The prestigious National School of Drama (NSD) stands testimony to that. Big names associated with NSD have surely helped nurture a theatrical tradition in the city. But if theatre today has become an art form practised well and enjoyed widely by Delhiites, it is thanks to the immense contribution by and enthusiastic participation of the youth.

The kind of theatre that is promising in the Capital is what happens at the undergraduate level,” says Sudhanva Deshpande of Jan Natya Manchand, a veteran street theatre group.

Delhi has had a strong college theatre culture. Kirori Mal’s “Players” is just one of the numerous drama societies. Be it St Stephens, IP College, LSR or Gargi, students on all campuses are busy banding together and forming drama groups.

So what is it that is prodding these youngsters onto the stage? “It is a great feeling when you are there on the stage,” say Pratik, Ashish and Nitin, all in their early twenties,  who have been doing theatre for three years. Pratik is in Amity Law School and Nitin in Delhi College of Engineering. “It’s butterflies in the stomach, ecstasy, power of expression and a terrific feeling of performing,” they say about their passion.
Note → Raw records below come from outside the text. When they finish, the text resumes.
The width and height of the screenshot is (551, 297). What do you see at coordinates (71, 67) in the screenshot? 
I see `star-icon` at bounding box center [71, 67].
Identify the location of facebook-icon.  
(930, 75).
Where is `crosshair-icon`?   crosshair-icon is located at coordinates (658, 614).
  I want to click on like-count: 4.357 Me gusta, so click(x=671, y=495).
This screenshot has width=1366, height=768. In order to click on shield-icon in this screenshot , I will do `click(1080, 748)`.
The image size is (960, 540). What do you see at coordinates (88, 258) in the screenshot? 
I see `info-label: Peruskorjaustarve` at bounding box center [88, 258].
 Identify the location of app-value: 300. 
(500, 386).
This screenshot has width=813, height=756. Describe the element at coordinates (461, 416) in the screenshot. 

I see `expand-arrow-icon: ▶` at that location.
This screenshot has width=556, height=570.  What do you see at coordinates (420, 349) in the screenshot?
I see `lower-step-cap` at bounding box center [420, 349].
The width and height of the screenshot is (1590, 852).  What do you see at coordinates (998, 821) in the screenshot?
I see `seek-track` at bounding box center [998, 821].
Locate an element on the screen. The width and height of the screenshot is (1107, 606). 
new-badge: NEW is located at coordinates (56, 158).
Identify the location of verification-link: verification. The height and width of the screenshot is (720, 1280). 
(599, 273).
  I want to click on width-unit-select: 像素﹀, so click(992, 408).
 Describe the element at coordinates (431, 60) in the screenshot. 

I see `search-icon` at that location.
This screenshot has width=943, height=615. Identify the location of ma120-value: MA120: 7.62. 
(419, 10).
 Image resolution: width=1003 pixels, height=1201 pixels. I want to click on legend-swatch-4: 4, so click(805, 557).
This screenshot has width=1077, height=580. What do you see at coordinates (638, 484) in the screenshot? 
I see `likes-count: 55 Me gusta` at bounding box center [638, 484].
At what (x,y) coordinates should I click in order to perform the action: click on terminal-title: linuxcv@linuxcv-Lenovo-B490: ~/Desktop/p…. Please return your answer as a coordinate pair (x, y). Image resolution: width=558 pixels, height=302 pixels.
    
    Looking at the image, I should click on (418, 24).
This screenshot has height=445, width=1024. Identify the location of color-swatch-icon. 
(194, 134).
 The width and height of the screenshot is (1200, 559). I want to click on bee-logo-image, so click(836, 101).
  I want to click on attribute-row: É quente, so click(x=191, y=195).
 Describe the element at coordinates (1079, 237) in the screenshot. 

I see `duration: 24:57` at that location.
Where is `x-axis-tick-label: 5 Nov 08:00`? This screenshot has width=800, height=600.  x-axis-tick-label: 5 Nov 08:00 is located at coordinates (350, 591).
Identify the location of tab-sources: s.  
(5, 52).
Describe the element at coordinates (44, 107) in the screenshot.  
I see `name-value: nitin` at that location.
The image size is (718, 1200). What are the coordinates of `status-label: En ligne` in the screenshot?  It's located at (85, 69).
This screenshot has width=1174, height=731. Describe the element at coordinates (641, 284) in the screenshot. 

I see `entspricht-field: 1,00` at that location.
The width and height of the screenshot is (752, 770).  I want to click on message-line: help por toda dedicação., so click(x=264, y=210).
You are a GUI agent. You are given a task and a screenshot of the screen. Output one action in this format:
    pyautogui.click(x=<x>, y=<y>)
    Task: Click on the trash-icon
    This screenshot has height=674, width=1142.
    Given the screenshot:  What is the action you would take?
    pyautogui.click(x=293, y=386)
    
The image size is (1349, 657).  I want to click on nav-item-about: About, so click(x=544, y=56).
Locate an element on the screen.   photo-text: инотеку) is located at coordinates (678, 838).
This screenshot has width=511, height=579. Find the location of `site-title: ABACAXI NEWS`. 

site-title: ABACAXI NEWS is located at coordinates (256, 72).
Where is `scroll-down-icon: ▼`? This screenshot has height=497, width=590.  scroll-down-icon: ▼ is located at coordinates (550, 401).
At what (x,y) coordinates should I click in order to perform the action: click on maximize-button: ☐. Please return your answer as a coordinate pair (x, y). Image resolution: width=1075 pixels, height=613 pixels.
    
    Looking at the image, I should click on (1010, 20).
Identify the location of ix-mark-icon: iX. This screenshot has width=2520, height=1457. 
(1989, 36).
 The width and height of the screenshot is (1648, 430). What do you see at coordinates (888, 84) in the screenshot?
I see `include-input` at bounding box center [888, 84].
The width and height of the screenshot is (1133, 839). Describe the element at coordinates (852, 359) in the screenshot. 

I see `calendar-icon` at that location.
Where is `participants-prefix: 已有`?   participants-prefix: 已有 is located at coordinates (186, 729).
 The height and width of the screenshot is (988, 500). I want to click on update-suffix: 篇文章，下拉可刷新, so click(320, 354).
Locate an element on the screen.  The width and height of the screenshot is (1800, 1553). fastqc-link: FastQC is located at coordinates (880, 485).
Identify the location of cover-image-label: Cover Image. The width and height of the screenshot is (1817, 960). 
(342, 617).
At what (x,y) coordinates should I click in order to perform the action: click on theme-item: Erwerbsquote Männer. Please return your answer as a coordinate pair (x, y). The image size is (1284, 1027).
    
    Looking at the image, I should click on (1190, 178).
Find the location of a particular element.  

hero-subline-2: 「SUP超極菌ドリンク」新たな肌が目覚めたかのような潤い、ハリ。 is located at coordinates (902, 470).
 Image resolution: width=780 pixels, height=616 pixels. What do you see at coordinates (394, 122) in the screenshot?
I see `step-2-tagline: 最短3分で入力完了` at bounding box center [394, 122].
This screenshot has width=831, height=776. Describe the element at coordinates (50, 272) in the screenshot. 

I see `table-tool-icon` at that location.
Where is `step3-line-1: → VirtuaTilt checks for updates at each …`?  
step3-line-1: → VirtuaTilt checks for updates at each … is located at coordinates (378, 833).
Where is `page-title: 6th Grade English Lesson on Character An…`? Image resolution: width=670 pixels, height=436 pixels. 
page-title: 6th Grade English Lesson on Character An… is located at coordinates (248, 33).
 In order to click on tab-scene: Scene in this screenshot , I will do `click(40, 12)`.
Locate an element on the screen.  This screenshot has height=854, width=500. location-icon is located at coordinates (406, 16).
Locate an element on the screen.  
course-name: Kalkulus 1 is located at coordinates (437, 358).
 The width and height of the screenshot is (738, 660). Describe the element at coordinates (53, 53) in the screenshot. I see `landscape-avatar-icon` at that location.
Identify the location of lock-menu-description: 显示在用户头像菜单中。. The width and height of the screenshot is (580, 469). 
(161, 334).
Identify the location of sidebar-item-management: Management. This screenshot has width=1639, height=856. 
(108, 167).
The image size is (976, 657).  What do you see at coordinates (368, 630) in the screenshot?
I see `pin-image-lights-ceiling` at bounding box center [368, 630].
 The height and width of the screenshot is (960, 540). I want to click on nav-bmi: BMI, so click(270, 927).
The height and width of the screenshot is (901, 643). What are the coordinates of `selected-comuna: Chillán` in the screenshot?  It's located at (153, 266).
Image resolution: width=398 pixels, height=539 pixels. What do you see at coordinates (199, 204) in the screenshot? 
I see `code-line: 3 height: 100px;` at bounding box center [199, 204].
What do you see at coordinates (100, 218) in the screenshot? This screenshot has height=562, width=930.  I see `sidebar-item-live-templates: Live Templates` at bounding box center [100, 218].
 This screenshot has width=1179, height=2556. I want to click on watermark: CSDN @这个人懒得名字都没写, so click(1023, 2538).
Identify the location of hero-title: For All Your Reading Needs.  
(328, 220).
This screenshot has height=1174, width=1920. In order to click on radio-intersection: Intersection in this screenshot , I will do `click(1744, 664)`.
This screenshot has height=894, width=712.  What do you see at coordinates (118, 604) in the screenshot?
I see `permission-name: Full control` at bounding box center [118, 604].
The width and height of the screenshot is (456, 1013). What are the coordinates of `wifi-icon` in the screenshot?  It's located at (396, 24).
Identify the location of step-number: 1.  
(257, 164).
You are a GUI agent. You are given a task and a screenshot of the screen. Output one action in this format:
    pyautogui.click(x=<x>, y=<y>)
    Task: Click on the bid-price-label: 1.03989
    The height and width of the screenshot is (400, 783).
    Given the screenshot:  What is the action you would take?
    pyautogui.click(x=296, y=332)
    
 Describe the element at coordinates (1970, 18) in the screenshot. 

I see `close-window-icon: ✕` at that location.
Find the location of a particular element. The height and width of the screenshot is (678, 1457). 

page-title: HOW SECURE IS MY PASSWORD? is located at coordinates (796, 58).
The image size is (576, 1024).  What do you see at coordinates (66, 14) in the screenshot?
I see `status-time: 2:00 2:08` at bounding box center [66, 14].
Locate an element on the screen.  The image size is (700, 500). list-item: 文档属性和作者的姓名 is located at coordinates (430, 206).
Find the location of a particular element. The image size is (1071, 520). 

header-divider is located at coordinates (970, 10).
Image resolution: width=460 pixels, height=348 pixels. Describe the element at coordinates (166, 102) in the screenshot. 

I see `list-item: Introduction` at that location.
And what is the kind of dialogue these groups like to have with the audience? “I don’t want to create a play that people see, walk out with a smile and say, ‘Ya, that was really nice’. We want them to come out and debate, argue and even criticise what we have done,” says Neel, 25, of the nascent theatre group Wide Aisle.

However, “few carry their hard work from college to a higher level, while a lot of others are into making amateur theatre a sort of substantial platform in Delhi”, says VK. They are doing plays in both Hindi and English. As one of the established actors puts it, “No longer do we say there is a season of theatre in Delhi; it is happening round the clock, 365 days.”

“The amount of theatre done in the schools of NCR is big. There are hundreds of children taking summer workshops and coming up with amazing productions,” says VK. The popularity of theatre has really soared in the past year with Delhi hosting two international performance festivals that saw nearly a thousand children from all over the world. Today five-star hotels, coffee shops and even community centres are holding performances and creating a new sort of entertainment for the culturally active Delhiite.

Apart from veterans like Barry John and Amir Raza Hussain, there are a lot of promising new faces coming into the limelight. Directors such as Zuleikha Chaudhary and Arjun Raina, playwrights Roysten Abel and Nicholas Kharkongor are lending dynamism to the English theatre in Delhi. While critics may point out that mainstream theatre in Delhi lacks original writing, as the GenNext takes the bow on the stage one thing becomes clear: passion is the driving force and entertainment is the way out.